For the learned adult, this may seem like such a natural, effortless process, but for young children, or poor readers, they will experience great difficulties in breaking this grapheme (written text) to phoneme (spoken sounds) code.

Reading, after all, is an intellectually intensive exercise!
The vocabulary of an individual is acquired through language exposure, rather than direct teaching, and researchers have indicated that an individual's vocabulary comes more from reading volume than oral language - meaning that we learn more words from reading than from speaking.

In the report titled "What Reading Does for the Mind" by Cunningham and Stanovich, the researchers postulated that "reading volume is a very powerful predictor of vocabulary and knowledge differences." They went on to say that reading volume is an independent source of cognitive differences. Their studies have found that reading volume contributes significantly to the development of verbal intelligence, where reading directly affects development in vocabulary, general knowledge, spelling, and verbal fluency. They went so far as to state that "reading volume facilitates growth in comprehension ability", and that "reading a lot can even help to compensate for modest levels of cognitive ability". 1

With that in mind, regardless of whether reading makes children smarter or smart children simply read more, the important takeaway here is that the more you read, the more knowledge you acquire and the better comprehension abilities you develop along with a greatly enriched vocabulary.

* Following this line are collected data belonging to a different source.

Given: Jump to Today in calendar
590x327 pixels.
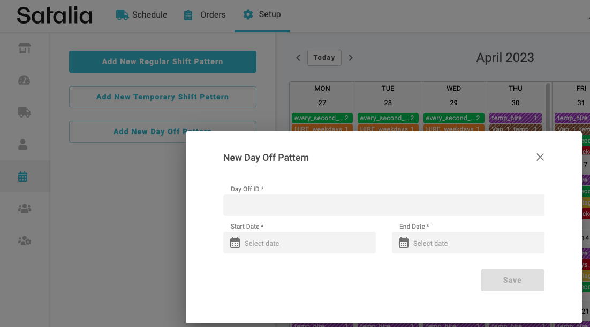Looking at the screenshot, I should [x=324, y=58].
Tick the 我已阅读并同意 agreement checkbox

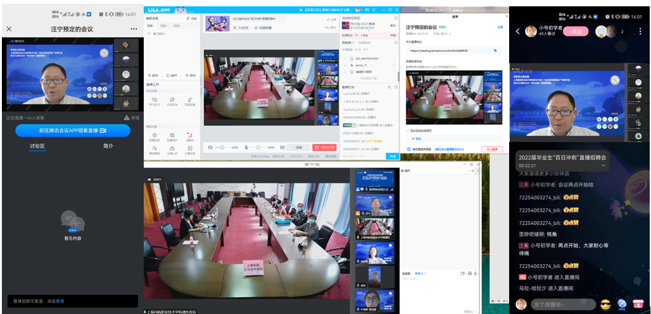408,149
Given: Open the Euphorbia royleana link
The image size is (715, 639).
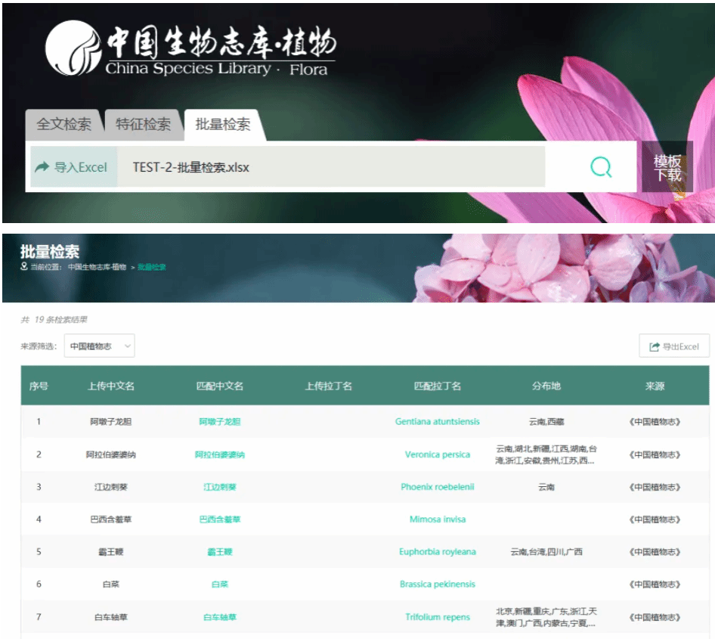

So, indeed, reading does help make you smarter.

The simple act of reading, and reading often, will enable children to greatly enhance their cognitive development. Children who learn to read early on will not only read A LOT more, but simply being able to read at a young age opens up an entire new world to them. Being able to read enhances their understanding of the world around them and opens up entire new opportunities.

There's a common misconception that it's not possible or extremely difficult to teach young children to read effectively. While there are whole language programs that teach through the memorization of sight words, this is not the proper method of learning to read. This method teaches children to look at words as a "whole", and the child never really learns to properly "decode" and read the written text. The proper methods of teaching children to read is through the combination of helping them develop phonemic awareness along with phonics instructions, where the child learns the text-to-sound code, which enables the development of fast, fluent, and accurate reading abilities.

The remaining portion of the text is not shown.